AIM. Return, word for word, the rows from the line containing "Click the 20K+ downvote count" through the line containing "click(1145, 372)", with both of those lines included.
■ ■ ■ ■ ■ ■ ■
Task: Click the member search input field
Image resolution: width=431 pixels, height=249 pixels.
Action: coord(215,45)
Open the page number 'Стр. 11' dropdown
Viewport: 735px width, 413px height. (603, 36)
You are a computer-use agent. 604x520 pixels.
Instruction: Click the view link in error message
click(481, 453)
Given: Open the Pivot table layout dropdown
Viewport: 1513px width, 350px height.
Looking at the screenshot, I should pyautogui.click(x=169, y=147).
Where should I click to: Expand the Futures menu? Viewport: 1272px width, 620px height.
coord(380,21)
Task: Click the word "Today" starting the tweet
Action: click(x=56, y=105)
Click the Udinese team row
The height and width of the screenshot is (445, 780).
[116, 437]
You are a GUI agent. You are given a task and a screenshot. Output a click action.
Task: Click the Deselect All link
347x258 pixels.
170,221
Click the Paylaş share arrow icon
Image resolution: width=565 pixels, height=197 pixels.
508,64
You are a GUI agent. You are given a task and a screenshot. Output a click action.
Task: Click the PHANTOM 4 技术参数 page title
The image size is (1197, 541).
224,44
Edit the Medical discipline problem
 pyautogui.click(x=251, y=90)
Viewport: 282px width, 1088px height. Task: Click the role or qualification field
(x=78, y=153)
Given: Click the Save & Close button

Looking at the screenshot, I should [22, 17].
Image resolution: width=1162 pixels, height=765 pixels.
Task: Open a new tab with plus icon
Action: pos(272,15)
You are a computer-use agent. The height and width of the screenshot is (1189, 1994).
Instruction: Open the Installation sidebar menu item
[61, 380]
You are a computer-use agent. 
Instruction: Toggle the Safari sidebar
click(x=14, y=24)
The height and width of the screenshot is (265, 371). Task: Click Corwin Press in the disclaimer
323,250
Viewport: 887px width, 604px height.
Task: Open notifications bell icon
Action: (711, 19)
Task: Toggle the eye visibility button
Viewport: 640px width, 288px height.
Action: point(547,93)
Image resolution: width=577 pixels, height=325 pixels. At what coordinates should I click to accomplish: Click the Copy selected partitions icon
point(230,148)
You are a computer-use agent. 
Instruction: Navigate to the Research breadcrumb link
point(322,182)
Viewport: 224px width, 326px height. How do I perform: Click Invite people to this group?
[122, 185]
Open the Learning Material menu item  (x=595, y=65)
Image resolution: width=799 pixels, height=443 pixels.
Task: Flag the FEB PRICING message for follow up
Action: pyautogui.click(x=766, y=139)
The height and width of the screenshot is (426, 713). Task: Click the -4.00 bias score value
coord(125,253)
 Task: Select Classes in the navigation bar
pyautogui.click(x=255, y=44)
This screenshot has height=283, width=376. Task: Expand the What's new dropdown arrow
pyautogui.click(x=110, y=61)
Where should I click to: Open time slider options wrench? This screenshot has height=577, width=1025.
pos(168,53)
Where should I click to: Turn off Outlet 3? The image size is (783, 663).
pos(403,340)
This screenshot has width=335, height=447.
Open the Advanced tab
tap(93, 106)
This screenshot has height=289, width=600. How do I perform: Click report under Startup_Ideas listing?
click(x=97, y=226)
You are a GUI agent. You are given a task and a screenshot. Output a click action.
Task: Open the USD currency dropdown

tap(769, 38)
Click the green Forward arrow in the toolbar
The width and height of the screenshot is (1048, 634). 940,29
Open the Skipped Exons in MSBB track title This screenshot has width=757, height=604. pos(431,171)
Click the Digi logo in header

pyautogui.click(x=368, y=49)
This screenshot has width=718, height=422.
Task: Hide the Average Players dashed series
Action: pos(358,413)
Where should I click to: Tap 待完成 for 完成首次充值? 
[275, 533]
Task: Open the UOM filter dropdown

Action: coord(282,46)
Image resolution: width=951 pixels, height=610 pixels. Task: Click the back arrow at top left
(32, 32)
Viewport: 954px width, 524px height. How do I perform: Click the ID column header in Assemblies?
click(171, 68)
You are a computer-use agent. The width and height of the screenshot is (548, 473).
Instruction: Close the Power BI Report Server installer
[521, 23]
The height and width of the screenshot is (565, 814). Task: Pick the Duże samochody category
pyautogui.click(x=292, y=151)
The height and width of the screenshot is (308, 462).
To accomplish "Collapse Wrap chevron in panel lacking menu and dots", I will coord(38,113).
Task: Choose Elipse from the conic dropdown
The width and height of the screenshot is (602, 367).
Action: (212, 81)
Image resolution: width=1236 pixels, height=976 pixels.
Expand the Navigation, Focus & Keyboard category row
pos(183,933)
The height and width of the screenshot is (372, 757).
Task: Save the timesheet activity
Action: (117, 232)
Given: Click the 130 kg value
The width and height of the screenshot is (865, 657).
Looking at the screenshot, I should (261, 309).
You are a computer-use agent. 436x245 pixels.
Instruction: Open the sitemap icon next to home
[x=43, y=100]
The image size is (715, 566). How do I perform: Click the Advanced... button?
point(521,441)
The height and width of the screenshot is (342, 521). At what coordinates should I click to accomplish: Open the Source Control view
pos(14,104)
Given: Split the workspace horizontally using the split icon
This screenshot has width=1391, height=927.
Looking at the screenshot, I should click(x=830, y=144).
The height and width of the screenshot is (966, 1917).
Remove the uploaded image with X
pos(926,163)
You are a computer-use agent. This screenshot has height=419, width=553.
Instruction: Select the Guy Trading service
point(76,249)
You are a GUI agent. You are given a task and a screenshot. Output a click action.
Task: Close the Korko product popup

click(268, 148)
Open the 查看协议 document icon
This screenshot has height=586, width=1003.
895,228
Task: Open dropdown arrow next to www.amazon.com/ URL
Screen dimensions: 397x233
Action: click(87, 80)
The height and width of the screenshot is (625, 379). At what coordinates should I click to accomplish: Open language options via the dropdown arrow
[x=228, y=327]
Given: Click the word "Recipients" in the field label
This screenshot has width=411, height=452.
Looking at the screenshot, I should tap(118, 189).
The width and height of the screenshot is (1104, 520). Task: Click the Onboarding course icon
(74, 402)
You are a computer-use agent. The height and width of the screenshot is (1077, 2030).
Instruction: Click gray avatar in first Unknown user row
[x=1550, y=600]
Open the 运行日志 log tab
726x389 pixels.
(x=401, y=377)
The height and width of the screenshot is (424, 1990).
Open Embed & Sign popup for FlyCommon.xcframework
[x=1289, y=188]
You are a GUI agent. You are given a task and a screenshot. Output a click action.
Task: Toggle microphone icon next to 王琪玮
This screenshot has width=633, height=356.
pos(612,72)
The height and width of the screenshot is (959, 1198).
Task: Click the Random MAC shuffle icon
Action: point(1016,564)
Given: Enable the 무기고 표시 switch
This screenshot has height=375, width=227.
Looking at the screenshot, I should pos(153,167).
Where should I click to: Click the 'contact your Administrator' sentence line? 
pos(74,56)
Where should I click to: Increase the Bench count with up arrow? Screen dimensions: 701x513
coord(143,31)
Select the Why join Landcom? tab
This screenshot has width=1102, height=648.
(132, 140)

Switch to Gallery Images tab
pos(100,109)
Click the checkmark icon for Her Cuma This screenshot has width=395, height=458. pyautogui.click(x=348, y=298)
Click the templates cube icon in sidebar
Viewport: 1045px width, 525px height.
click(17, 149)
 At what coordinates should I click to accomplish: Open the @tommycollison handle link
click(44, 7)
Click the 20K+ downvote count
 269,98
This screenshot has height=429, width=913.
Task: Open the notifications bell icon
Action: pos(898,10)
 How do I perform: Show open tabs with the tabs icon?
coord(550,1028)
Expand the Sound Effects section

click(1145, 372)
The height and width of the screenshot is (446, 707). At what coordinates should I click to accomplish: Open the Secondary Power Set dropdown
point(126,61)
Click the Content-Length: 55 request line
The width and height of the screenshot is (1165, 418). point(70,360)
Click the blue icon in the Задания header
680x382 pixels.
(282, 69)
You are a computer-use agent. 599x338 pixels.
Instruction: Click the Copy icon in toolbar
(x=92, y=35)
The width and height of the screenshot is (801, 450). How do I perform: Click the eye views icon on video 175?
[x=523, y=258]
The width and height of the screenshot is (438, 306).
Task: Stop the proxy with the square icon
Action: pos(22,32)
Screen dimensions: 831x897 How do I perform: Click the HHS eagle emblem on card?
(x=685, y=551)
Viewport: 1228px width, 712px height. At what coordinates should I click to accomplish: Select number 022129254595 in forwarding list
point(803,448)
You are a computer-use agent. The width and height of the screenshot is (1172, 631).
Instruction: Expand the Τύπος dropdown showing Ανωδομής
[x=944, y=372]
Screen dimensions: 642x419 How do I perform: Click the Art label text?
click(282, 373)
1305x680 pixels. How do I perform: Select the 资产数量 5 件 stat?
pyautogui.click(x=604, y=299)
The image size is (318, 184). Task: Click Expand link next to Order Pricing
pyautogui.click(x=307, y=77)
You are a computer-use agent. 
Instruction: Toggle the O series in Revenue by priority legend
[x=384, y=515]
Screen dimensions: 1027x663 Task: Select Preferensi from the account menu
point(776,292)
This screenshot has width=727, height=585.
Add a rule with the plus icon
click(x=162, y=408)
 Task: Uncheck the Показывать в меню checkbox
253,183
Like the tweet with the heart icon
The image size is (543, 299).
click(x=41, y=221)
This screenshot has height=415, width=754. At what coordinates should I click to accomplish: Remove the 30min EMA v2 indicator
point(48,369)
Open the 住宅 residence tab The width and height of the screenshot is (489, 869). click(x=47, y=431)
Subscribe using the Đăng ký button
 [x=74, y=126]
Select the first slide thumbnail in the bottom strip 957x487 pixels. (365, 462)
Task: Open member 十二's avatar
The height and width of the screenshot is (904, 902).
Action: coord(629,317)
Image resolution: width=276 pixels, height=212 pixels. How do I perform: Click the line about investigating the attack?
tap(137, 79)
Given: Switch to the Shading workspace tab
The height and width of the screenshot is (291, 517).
■ ■ ■ ■ ■ ■ ■
OUTPUT.
Click the 20K+ downvote count
 269,98
This screenshot has height=429, width=913.
Task: Open the notifications bell icon
Action: pos(898,10)
 How do I perform: Show open tabs with the tabs icon?
coord(550,1028)
Expand the Sound Effects section

click(1145, 372)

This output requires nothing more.